Wednesday, April 20, 2011

Peter Foster: Keynesianism’s systemic failure

Post-crisis stimulus stimulated little but insupportable debt and inflation


From Peter Foster at The Financial Post:



While the United States has been hit with a prospective debt downgrade in the wake of President Obama’s defiant statism, the even more statist European Union is trying to keep the lid on the consequences of its own regulatory pretensions and its members’ fiscal fecklessness.
Greece denies any need to restructure its debt, but the market doesn’t believe it, and has forced its borrowing rates to junk levels. There is backroom panic over the recent Finnish election results, which saw the rise of an anti-bailout party called True Finns. Since EU bailout packages have to be approved unanimously, there is fear that True Finns may bring the game of European musical chairs to a halt, revealing a paucity of seating.
This puts the unwanted spotlight on Portugal, which needs to keep jigging through a major bond redemption in June. It is even more necessary to keep the Spanish castanets clicking because Spain is “too big to bail.”
The real question about the still-mounting subprime government crisis is why anybody would have imagined that it had been solved — or even addressed — rather than exacerbated by the kind of trillion-dollar Keynesian pronouncements made at the G20 by the likes of former British Prime Minister Gordon Brown, whose successors are struggling with the disaster he left them.

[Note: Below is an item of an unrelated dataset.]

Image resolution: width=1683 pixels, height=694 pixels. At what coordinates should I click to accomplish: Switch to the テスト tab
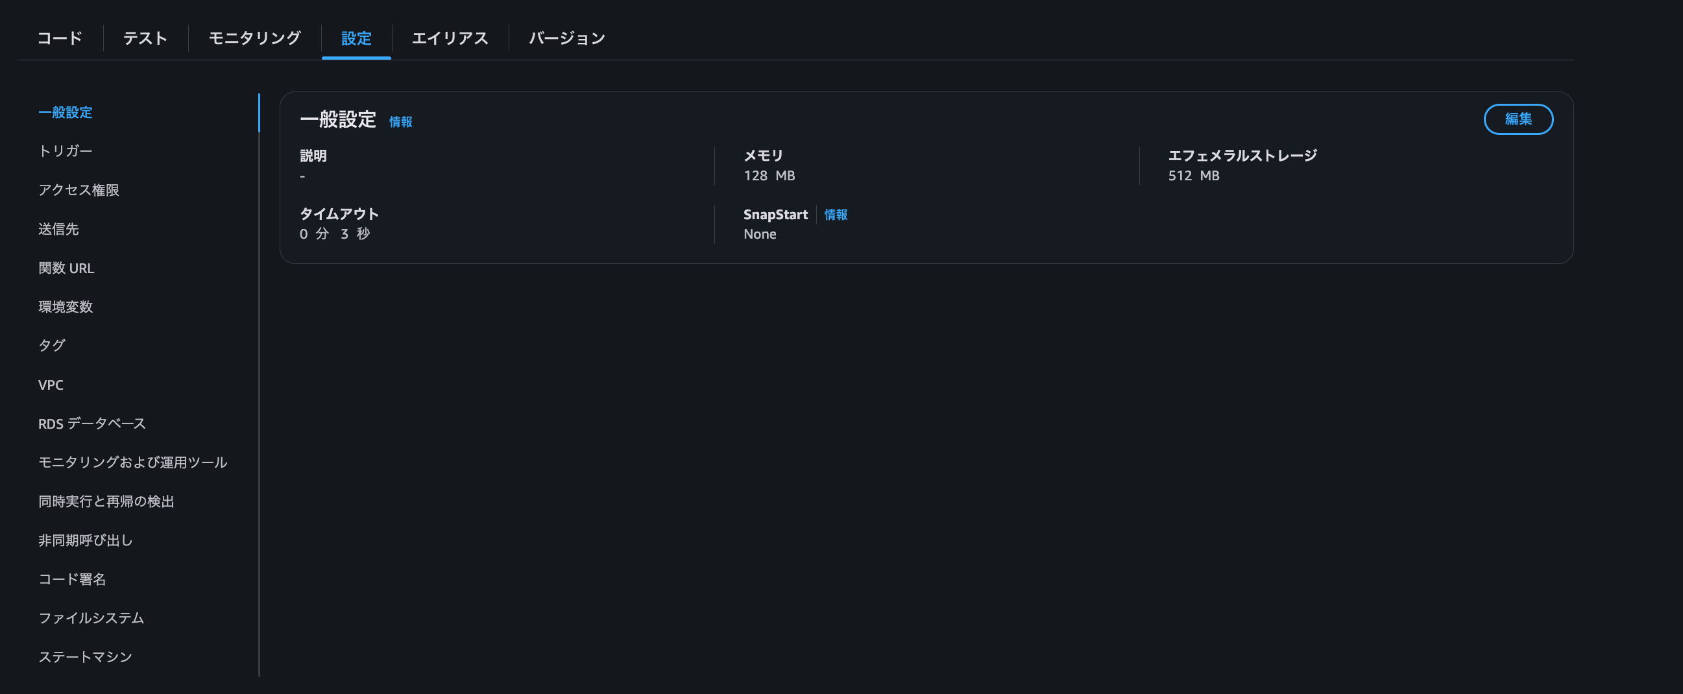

Indeed, it was arguably the G20 mentality, with its delusions of universal economic security, well-planned regulatory “architecture” and panoptic “macroprudence” that created this fiasco in the first place.
Free markets are based on risk and will always be prone to particular failure. Only government attempts to prevent or compensate for particular failure can threaten the systemic variety.
Post-crisis stimulus stimulated little but insupportable government debt — and now inflation. It was joined by a downward manipulation of interest rates that has promoted what Austrian economists called “mal-investment,” plus asset inflation.
The astonishing aspect of all this — as pointed out numerous times in this space — is that spend-yourself-rich Keynesianism had already been comprehensively refuted in theory and had spectacularly failed in practice by the late 1970s.
The good news is that fettered capitalism has made the world a good deal richer since then, and thus arguably more able to withstand policy incompetence. The bad news that the tax-and-spend interventionist state has grown in parasitical lockstep, if not even faster, thus both hobbling progress and mortgaging people’s future via increasingly unsustainable health and welfare commitments. Few would dare to question the validity of a welfare state; but few could deny that it consistently threatens to grow out of control.
The Obama administration’s solution is more of the same. It wants to up the government’s credit-card limit, which the EU now does on an ongoing basis. Brussels and the European Central Bank are reluctant to acknowledge the obvious need for a Greek restructuring (i.e. default) because the EU banks that were rash enough to take on Greek debt are allegedly not strong enough to take the required “haircut.” They thus require further time at the state spa on the taxpayers’ tab.
All this further weakens institutions and economies and promotes even greater moral hazard. However, if you suggest this to the agents of the regulatory state and its elaborate multinational offshoots such as the IMF, their response would be: What other way is there?
Friedrich Hayek identified the “fatal conceit” of believing that markets are flawed and can always be rectified and/or improved and/or fine tuned by bright people with big brains and good intentions. However, the fatal conceit is not just, or even, a cognitive error; it also inevitably features a good deal of self-interest. People come into government to do good and stay on to do well. (my emphasis!!!-SP)
The EU started out as a thrust to reduce trade barriers and enable industrial rationalization across postwar state borders, thus reducing the chances of further intra-European conflict. It was also promoted as a bulwark against Soviet aggression. However, in their inevitable hunger to acquire more power, the agents of the European regulatory state sought monetary union, knowing that monetary union would require central co-ordination of economic policy if it wasn’t to fall apart. However, economic policy remained in the hands of individual states, so the system is falling apart. Some governments inevitably pursued (extra) feckless policies precisely because they knew that Brussels would have to bail them out to keep its expansive dreams alive.
As my colleague Terence Corcoran noted yesterday, Standard & Poor’s warning about a possible downgrade of U.S. government debt should come as no surprise, and certainly no comfort that either ratings agencies or global regulators have a clue about how events will unfold. Indeed, they are in a state of professional denial. In the Borg-like mind of super-bureaucracy, policy failure is merely a temporary glitch, the prelude to more and bigger — and invariably “smarter” — policy. Indeed, policy failure is regarded as synonymous with the acquisition of valuable input that will make the next policy truly potent. The one policy that is rarely countenanced is more reliance on market freedom. Liberals might at this point rage at all the Wall Street malefactors who have dodged the slammer, but that reflects yet another failure of fundamental state responsibility. Any state should deal with the issues that are within its mandate and competence before it seeks to confirm the political Peter Principle that the more expansive the scope of regulation, the more likely it is to fail.